Contents

Adopting App Intents to support system experiences

Create app intents and entities to incorporate system experiences such as Spotlight, visual intelligence, and Shortcuts.

Overview

The app in this sample offers actions in the Shortcuts app that people can use to create custom shortcuts. It includes an App Shortcut to find the closest landmark and find tickets to visit the landmark, all without opening the app. Additionally, the app makes its data available to system experiences like Spotlight, Siri and Apple Intelligence, and visual intelligence.

By adopting the App Intents framework, the app provides functionality across the system, enabling people to:

  • In Shortcuts, find and run the app’s app intents.

  • In Shortcuts, create custom shortcuts or view the provided “Find Closest” App Shortcut.

  • In Shortcuts, place custom shortcuts or the App Shortcut on the Home Screen as a bookmark.

  • In Spotlight, search for a landmark or the “Find Closest” App Shortcut.

  • With visual intelligence, circle an object in the visual intelligence camera or onscreen and view matching results from the app.

  • With the Action button, trigger a custom shortcut or the App Shortcut.

  • From Siri suggestions, use custom shortcuts or the App Shortcut.

  • In the app, view information about a landmark, then ask Siri something like “What’s a summary of the history of this place?” or similar to receive a content summary, and more.

Describe actions as app intents and entities

The app contains many actions and makes them available to the system as app intents, so people can use them to create custom shortcuts and invoke across system experiences. For example, the app offers key actions like finding the closest landmark or opening a landmark in the app. This app intent opens a landmark in the app:

import AppIntents

struct OpenLandmarkIntent: OpenIntent {
    static let title: LocalizedStringResource = "Open Landmark"

    @Parameter(title: "Landmark", requestValueDialog: "Which landmark?")
    var target: LandmarkEntity

    func perform() async throws -> some IntentResult {
        return .result()
    }
}

To use your data as input and output of app intents and make the data available to the system, you use app entities. App entities often limit the information a model object you persist to storage to what the system needs. They also add required information to understand the data or to use it in system experiences. For example, the LandmarkEntity of the sample app provides required typeDisplayRepresentation and displayRepresentation properties but doesn’t include every property of the Landmark model object:

struct LandmarkEntity: IndexedEntity {
    static var typeDisplayRepresentation: TypeDisplayRepresentation {
        return TypeDisplayRepresentation(
            name: LocalizedStringResource("Landmark", table: "AppIntents", comment: "The type name for the landmark entity"),
            numericFormat: "\(placeholder: .int) landmarks"
        )
    }

    var displayRepresentation: DisplayRepresentation {
        DisplayRepresentation(
            title: "\(name)",
            subtitle: "\(continent)",
            image: .init(data: try! self.thumbnailRepresentationData)
        )
    }

    static let defaultQuery = LandmarkEntityQuery()
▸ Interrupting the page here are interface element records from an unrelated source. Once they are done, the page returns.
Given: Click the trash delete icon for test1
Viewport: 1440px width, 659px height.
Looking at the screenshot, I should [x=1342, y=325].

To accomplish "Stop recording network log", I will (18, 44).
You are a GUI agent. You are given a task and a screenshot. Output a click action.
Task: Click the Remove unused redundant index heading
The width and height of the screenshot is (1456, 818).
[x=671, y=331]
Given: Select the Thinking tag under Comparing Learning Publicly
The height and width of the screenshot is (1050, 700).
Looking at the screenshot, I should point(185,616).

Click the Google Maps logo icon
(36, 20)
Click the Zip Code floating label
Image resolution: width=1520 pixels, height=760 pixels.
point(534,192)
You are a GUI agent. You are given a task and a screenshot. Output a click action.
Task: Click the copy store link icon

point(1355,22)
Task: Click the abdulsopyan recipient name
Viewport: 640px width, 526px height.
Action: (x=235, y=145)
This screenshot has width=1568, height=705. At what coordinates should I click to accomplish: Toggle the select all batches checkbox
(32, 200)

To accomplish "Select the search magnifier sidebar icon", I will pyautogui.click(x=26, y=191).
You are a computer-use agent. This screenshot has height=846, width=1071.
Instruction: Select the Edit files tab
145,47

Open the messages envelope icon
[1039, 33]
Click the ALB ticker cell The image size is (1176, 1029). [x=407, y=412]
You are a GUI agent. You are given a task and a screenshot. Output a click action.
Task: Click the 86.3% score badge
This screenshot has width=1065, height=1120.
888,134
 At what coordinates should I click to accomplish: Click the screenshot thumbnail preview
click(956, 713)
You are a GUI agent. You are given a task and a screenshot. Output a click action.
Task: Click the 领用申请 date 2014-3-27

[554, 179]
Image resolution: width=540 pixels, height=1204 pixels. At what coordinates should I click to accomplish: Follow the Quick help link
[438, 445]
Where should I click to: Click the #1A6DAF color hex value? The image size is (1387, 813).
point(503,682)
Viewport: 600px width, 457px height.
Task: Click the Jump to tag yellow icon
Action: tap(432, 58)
    var id: Int { landmark.id }

    @ComputedProperty(indexingKey: \.displayName)
    var name: String { landmark.name }

    // Maps the description variable to the Spotlight indexing key `contentDescription`.
    @ComputedProperty(indexingKey: \.contentDescription)
    var description: String { landmark.description }

    @ComputedProperty
    var continent: String { landmark.continent }

    @DeferredProperty
    var crowdStatus: Int {
        get async throws { // swiftlint:disable:this implicit_getter
            await modelData.getCrowdStatus(self)
        }
    }

    var landmark: Landmark
    var modelData: ModelData

    init(landmark: Landmark, modelData: ModelData) {
        self.modelData = modelData
        self.landmark = landmark
    }
}

For more information about describing actions as app intents and app entities, refer to Making actions and content discoverable and widely available and Creating your first app intent.

Offer interactive snippets

The app’s “Find Closest” App Shortcut performs an app intent that finds the closest nearby landmark without opening the app, and allows people to find tickets to visit it. Instead of taking them to the app, the app intent displays interactive snippets that appear as overlays at the top of the screen. To display the interactive snippet, the app’s ClosestLandmarkIntent returns a SnippetIntent that presents the interactive snippet in its perform() method:

import AppIntents
import SwiftUI

struct ClosestLandmarkIntent: AppIntent {
    static let title: LocalizedStringResource = "Find Closest Landmark"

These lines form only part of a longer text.